At Time Warner's closely watched Internet business, AOL, revenue dropped 8% from a year earlier to $1.9 billion. At year-end, the AOL service had 13.2 million U.S. access subscribers, a decline of 2 million from the prior quarter and 6.3 million from the year-ago quarter, reflecting subscriber losses due to its strategy of shifting from a subscriber-based business model to an ad-supported model. Joyce says AOL's revenue held up better than he expected, given the transition, thanks to its "industry-leading" 49% growth in online advertising. "They lost more dial-up subscribers than we expected, but there was better digital video ads than we expected," says Joyce. On a conference call with analysts, Time Warner executives said the subscriber losses were expected and an increase in email page-views at AOL is a leading indicator of an upswing in overall usage on its system. At its cable networks division, which includes HBO, Time Warner reported a 10% gain in revenue and a 12% jump in operating profits for the quarter. Its filmed entertainment business posted a 15% revenue drop 15% for the quarter, and the division's operating profit fell 39% due to difficult comparisons to 2005. And weakness continued at Time Warner's publishing division, where the company recently slashed 300 jobs at Time Inc., its magazine publishing business. Its quarterly revenue declined 1%, while its operating profit gained 3%.

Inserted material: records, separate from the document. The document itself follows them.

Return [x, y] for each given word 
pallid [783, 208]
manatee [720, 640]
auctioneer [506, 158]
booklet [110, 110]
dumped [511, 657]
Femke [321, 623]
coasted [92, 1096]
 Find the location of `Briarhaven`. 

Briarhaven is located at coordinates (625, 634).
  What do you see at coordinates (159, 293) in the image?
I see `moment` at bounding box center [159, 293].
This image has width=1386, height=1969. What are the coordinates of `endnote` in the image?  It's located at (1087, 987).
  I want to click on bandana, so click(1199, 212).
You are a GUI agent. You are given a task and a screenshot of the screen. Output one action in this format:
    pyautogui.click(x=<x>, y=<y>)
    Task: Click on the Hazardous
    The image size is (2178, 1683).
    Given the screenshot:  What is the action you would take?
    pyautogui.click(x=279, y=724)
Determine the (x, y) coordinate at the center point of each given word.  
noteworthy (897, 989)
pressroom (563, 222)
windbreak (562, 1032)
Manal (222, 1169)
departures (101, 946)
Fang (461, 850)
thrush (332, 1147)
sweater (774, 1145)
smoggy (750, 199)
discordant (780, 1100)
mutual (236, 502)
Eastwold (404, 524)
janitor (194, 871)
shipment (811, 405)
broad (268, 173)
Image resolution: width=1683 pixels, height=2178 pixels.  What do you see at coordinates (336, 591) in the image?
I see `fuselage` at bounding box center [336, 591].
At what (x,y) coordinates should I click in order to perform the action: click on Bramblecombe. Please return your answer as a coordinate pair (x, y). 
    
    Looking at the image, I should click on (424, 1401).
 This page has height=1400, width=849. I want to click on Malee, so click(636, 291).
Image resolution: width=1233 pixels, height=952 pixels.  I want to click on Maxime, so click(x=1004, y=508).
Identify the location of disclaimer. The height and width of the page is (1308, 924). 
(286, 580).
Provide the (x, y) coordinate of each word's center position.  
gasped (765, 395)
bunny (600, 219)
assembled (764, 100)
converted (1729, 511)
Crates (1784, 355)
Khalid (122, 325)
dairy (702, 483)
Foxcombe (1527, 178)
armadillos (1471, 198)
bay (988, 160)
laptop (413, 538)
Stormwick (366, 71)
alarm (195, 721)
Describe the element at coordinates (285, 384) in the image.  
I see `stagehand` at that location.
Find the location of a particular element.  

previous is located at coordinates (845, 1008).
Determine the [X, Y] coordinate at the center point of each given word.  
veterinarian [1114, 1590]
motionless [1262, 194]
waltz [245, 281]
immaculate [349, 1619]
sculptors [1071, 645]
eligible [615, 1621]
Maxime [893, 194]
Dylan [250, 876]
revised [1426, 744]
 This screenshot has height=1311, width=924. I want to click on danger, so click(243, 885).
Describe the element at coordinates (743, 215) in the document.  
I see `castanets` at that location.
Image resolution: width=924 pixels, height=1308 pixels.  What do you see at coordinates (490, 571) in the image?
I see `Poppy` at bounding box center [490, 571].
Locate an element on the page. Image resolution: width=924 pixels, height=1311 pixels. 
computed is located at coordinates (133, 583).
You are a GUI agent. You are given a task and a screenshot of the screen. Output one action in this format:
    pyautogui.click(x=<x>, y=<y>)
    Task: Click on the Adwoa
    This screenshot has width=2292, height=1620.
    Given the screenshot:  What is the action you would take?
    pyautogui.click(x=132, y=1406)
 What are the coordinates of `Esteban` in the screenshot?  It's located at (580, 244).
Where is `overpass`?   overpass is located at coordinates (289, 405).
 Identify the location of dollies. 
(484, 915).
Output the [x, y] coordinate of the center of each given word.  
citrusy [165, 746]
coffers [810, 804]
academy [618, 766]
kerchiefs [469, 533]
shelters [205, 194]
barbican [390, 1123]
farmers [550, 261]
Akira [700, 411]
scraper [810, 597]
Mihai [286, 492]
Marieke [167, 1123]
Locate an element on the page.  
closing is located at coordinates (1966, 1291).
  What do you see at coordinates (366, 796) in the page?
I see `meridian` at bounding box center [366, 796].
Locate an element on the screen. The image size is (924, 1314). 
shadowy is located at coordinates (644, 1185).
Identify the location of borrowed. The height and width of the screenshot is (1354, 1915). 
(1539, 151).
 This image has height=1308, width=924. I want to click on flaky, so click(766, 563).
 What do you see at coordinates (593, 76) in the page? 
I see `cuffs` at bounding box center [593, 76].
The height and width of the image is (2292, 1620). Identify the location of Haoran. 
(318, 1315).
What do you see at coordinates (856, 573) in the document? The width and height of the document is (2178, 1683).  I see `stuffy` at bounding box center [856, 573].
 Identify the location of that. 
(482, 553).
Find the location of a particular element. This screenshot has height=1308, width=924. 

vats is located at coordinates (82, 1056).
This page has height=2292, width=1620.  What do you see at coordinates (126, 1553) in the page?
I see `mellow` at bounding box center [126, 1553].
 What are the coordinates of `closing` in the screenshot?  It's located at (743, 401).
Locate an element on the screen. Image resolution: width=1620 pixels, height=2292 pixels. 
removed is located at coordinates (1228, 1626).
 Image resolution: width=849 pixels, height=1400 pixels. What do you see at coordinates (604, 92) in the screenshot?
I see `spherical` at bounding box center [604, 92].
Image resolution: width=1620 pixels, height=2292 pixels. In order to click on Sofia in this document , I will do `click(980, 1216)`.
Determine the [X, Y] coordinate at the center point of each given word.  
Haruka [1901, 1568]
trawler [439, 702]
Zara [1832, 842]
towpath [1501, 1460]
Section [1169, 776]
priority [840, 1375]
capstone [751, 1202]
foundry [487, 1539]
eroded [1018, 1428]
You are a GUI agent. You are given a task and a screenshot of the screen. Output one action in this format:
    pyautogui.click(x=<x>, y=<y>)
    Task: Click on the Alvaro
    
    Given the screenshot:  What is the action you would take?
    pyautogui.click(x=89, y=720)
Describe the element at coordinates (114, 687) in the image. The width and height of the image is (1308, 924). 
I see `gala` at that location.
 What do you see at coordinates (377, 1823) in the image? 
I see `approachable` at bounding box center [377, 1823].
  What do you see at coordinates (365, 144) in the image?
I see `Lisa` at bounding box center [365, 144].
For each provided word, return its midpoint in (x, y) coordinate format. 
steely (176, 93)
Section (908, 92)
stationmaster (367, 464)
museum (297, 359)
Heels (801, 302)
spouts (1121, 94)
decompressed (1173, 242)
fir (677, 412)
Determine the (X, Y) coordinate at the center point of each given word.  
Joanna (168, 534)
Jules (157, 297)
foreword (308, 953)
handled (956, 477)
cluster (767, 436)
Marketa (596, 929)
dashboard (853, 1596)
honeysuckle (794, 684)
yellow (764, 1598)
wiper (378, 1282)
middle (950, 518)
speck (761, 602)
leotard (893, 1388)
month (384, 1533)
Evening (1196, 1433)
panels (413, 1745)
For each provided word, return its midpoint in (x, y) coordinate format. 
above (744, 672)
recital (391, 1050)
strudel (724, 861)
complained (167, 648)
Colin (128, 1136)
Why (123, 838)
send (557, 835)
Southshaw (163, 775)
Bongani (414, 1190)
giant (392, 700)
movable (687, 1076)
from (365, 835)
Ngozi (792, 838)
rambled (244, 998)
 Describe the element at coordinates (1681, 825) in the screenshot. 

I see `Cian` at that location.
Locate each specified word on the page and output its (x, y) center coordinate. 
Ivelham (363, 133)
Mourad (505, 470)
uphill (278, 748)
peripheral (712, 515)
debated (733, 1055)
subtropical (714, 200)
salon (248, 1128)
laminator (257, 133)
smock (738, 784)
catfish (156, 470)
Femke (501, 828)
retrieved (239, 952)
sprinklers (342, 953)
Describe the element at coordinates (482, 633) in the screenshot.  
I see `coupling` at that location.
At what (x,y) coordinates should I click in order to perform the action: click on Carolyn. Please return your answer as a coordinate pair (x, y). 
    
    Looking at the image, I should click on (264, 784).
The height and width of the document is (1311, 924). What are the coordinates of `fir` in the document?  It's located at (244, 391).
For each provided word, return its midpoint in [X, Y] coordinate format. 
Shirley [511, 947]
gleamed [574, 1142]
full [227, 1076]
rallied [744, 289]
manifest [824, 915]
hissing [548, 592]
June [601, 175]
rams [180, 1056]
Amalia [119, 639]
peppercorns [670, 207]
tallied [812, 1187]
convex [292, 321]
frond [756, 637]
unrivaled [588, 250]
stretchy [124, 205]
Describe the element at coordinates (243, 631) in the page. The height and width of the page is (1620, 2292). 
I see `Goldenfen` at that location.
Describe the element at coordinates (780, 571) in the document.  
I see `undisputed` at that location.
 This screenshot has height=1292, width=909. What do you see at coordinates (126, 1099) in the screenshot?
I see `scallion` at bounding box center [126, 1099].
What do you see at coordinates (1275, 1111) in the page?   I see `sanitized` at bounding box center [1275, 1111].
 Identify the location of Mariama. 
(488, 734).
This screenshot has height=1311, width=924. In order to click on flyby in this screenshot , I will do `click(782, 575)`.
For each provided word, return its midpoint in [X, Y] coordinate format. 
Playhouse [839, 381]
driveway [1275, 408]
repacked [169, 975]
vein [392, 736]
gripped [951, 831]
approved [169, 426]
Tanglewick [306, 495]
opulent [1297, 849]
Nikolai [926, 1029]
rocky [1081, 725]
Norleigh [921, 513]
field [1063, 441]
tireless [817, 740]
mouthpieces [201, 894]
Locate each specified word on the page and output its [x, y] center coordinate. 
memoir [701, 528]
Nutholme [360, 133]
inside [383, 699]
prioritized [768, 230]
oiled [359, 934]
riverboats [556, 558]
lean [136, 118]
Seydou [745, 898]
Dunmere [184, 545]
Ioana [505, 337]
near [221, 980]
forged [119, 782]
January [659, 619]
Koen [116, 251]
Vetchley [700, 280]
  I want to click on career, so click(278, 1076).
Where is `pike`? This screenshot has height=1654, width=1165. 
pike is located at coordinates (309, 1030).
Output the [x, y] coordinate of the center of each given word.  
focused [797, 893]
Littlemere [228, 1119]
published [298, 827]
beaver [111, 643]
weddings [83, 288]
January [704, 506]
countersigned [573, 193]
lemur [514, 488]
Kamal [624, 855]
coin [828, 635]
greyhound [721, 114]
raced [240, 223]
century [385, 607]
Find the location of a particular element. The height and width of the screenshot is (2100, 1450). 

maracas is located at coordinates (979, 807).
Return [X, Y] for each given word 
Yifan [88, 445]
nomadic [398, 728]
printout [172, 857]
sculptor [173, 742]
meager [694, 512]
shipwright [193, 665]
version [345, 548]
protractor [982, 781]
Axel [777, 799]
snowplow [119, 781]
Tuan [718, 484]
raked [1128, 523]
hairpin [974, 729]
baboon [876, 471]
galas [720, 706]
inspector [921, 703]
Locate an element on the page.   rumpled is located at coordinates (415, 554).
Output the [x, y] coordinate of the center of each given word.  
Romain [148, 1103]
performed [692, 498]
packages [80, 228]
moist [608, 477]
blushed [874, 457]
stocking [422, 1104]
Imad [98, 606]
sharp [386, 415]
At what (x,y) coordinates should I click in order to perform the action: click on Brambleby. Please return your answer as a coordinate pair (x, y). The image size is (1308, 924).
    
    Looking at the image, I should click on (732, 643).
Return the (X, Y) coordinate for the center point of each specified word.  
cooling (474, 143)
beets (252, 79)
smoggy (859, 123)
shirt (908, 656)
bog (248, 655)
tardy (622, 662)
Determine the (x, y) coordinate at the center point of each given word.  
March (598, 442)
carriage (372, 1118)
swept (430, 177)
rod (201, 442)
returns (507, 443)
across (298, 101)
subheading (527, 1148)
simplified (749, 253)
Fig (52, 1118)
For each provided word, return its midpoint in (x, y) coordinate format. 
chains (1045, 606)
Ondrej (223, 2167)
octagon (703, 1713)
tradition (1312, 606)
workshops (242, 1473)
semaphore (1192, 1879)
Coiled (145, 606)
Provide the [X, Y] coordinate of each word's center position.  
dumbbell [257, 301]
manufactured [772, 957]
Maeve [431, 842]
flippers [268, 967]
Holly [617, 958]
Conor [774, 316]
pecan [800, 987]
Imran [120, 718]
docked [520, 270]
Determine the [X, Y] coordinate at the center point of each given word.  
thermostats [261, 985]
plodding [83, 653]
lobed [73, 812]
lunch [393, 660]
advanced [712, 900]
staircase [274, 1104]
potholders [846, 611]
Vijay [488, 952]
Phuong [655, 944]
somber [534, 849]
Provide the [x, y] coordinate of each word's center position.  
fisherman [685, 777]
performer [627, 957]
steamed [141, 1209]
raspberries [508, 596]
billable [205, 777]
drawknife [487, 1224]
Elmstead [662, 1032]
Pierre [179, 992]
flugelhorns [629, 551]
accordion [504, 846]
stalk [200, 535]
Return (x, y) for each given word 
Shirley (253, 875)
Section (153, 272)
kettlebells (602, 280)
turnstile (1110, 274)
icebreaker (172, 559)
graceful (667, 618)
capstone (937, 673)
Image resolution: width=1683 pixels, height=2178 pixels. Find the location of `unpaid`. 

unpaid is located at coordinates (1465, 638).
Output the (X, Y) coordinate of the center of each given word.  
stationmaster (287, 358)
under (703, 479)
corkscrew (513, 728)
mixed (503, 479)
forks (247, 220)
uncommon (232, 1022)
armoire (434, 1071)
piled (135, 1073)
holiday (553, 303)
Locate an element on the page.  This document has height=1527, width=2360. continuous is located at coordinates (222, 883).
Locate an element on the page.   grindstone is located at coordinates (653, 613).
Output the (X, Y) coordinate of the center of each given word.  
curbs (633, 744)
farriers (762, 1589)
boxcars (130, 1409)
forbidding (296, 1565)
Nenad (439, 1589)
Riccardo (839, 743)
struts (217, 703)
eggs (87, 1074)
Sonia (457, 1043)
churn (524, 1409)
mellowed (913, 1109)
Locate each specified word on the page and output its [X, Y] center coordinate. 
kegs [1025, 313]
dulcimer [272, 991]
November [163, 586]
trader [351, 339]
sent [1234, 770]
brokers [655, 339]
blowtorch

On the conference call, Time Warner's president and chief operating officer, Jeff Bewkes, said he believes the publishing business is done with its restructuring. "We expect all of our segments to increase earnings this year, including publishing," said Bewkes. "My belief is that the fortunes of publishing will begin to accelerate." Bewkes was recently elected to Time Warner's board of directors, along with Motorola ( MOT) Chairman and Chief Executive Ed Zander. Morningstar analyst Jonathan Schrader said in a recent report that the development is, "the final step, we believe, in
Bewkes replacing Dick Parsons as Time Warner's chief executive officer, a move that will probably happen within the next 16 months." Parsons' contract runs through May 2008. For his part, the Time Warner CEO announced on the conference call that the New York media giant has repurchased $16.4 billion worth of stock under a Carl Icahn-inspired $20 billion buyback plan at "an average price of just under $18 a share." Time Warner said it expects to complete that repurchase program in the first half of 2007.